O presidente do Supremo Tribunal Federal (STF), ministro Edson Fachin, instituiu um grupo de estudos voltado à modernização do sistema de justiça brasileiro. A iniciativa, formalizada por meio de portaria publicada na quinta-feira (11), visa identificar boas práticas nacionais e internacionais para fortalecer as instituições do Poder Judiciário.
Grupo de estudos conta com 19 integrantes sob coordenação de Scaff
O grupo, que possui natureza consultiva e acadêmica, atuará no âmbito do Centro de Estudos Constitucionais do Supremo. A coordenação dos trabalhos ficará a cargo de Fernando Facury Scaff, diretor do centro e coordenador do Conselho Consultivo do CNJ, enquanto o desembargador Ney Bello, do TRF-1, atuará como relator.

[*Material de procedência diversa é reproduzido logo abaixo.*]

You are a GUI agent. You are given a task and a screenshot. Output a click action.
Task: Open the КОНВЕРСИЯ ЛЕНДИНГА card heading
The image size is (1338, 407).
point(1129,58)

A equipe é composta por 19 integrantes, incluindo ministros de tribunais superiores, como Mauro Campbell (STJ), além de juristas, professores e magistrados. Entre os nomes confirmados estão Oscar Vilhena Vieira, Rodrigo Mudrovitsch, Sergio Rabello Tamm Renault, José Levi Mello do Amaral Júnior, Ingo Wolfgang Sarlet, Ana Paula de Barcellos e Ana Lya Ferraz da Gama Ferreira.
O objetivo é que o grupo apresente diagnósticos e propostas de aprimoramento até o final de 2026. As discussões devem abranger temas como:
- Governança judicial e eficiência jurisdicional
- Transformação digital e inovação institucional
- Racionalização processual e cooperação interinstitucional
- Fortalecimento da confiança pública e acesso àJustiça
Reformas miram ética e eficiência com apoio de Fachin
A criação do grupo ocorre em um momento de pressão por maior transparência e ética no Judiciário, incluindo debates sobre os chamados “penduricalhos” — cujos pagamentos foram limitados pelo STF — e a busca por um Código de Ética para os ministros da Corte, tema sob relatoria da ministra Cármen Lúcia.
Segundo Fachin, a medida responde aos desafios contemporâneos da jurisdição constitucional e busca criar um ambiente técnico para o aperfeiçoamento das instituições. O movimento alinha-se a reflexões recentes de outros integrantes do tribunal, como o ministro Flávio Dino, que tem defendido publicamente mudanças estruturais focadas em governança e legitimidade institucional.